- INSTRUCTIONS -
[1] In the article on grounding wind towers and solar arrays, what makes copper theft particularly acute on wind farms?
[2] Print the article on grounding wind towers and solar arrays from "Thorough record-keeping is" to "to the site.".
[3] Carry on the article on grounding wind towers and solar arrays from its last sentence.

Copper theft is a problem throughout the electrical industry, and it can be particularly acute on wind farms because of their size and remote location. In addition, grounding is often buried at much shallower depths than cabling, making theft that much easier. The clamp-on ground tester can be a useful tool here as a quick means of determining whether continuity exists or has been corrupted by theft.
Thorough record-keeping is particularly in order, as comparing results can be especially informative in recognizing problems and issues. It’s also a good idea to note exactly where test probes are placed so that subsequent testing can be done for comparison to stored records. The data is useful to note changes for maintenance personnel, even if the size of the grid precludes objective accuracy to remote earth. If testing is precisely repeated, changes in results can be indicative of issues that must be addressed.
CONCLUSION
Effective grounding is indispensable to the safe and efficient operation of wind towers and solar arrays. The two are identical in requiring a continuous, low-impedance path to ground and a low-impedance connection to the surrounding earth. The test equipment is the same, and procedures are only slightly — but critically — adjusted to the site.
ANSI/NETA MTS, Standard for Maintenance Testing Specifications for Electrical Equipment and Systems, Sections 7.13– 7.14 provides recommended visual and mechanical inspections and electrical tests for grounding systems and ground-fault protection systems.

- DATA EXTRACT -
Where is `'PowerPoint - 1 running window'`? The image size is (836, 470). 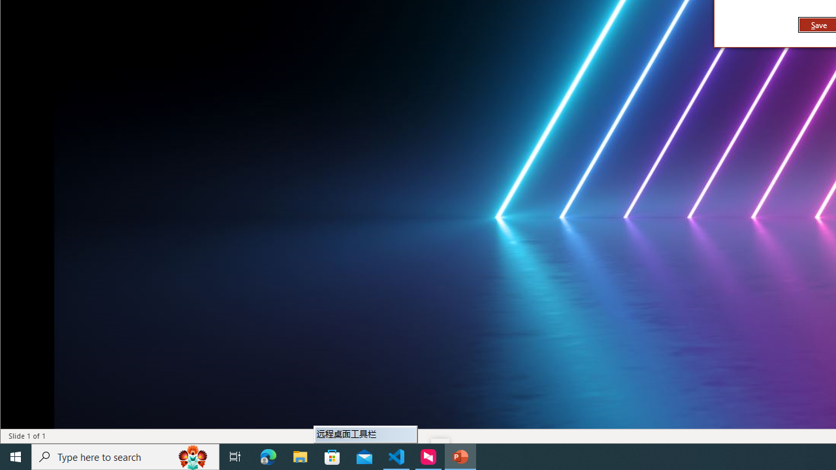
--
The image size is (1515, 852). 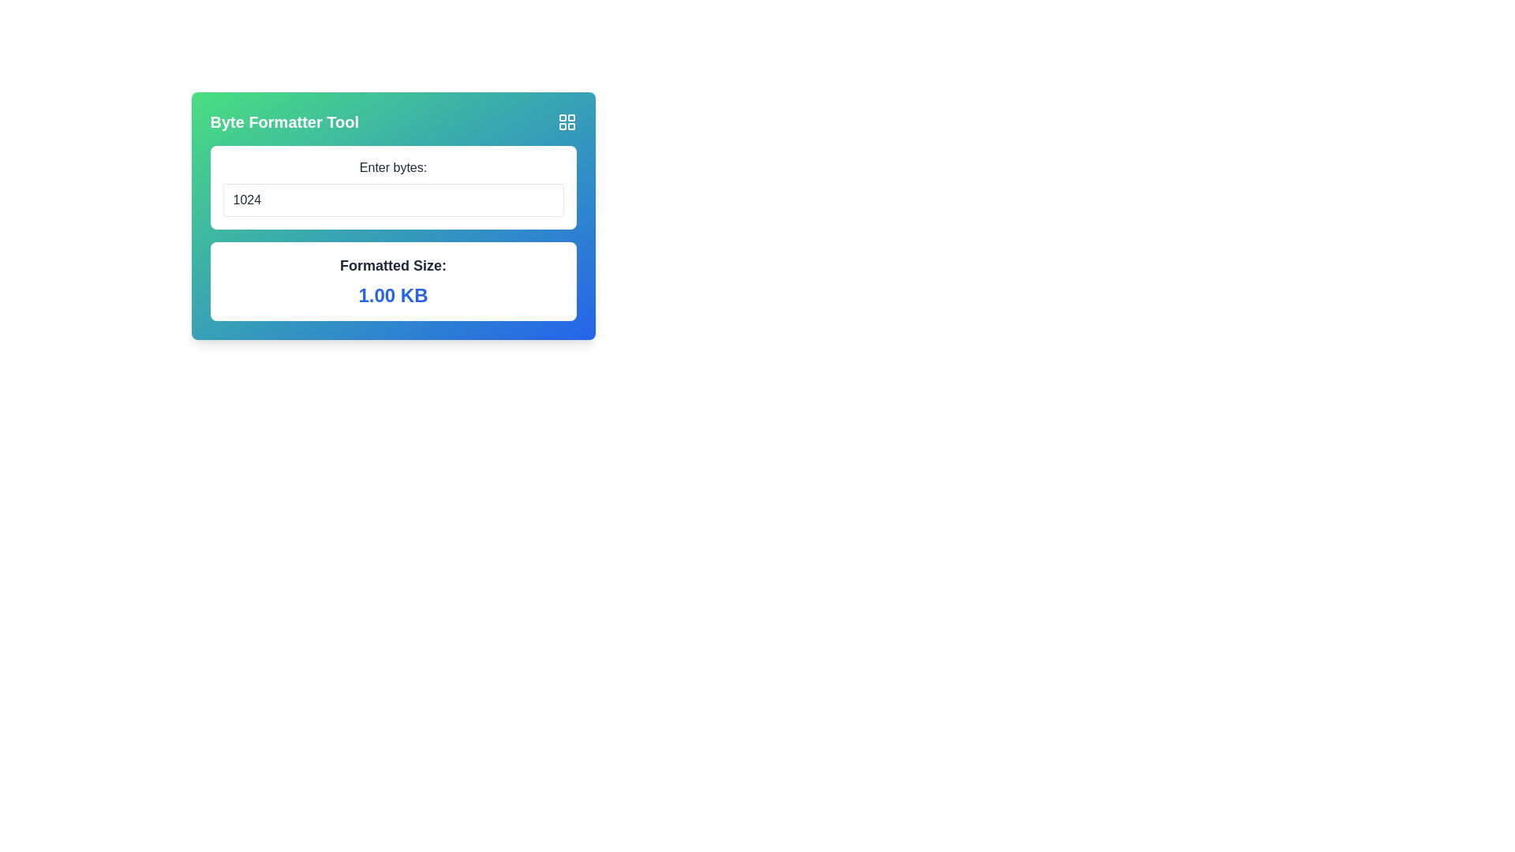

- ANSWERS FOR THIS EXERCISE -
[1] Their size and remote location.

[2]
Thorough record-keeping is particularly in order, as comparing results can be especially informative in recognizing problems and issues. It’s also a good idea to note exactly where test probes are placed so that subsequent testing can be done for comparison to stored records. The data is useful to note changes for maintenance personnel, even if the size of the grid precludes objective accuracy to remote earth. If testing is precisely repeated, changes in results can be indicative of issues that must be addressed.
CONCLUSION
Effective grounding is indispensable to the safe and efficient operation of wind towers and solar arrays. The two are identical in requiring a continuous, low-impedance path to ground and a low-impedance connection to the surrounding earth. The test equipment is the same, and procedures are only slightly — but critically — adjusted to the site.

[3]
REFERENCES
IEC 61024, Protection of Structures against Lightning
IEC 61400, Wind Energy Generation Systems, Part 24: Lightning Protection.
NFPA 70, National Electric Code (NEC), Article 250 Grounding and Bonding.
NFPA 70, National Electric Code (NEC), Article 690 Solar Photovoltaic Systems.
NFPA 780, Standard for Lightning Protection Systems.
UL 96A, Standard for Installation Requirements for Lightning Protection Systems.
Megger. “Getting Down to Earth: A Practical Guide to Earth Resistance Testing,” 2018. Accessed at https://www.megger.com/en-ca/support/technical-library/technical-guides/getting-down-to-earth-a-practical-guide-to-earth.
ANSI/NETA MTS–2023, Standard for Maintenance Testing Specifications for Electrical Equipment and Systems. Accessed at https://www.netaworld.org/standards/ansi-neta-mts.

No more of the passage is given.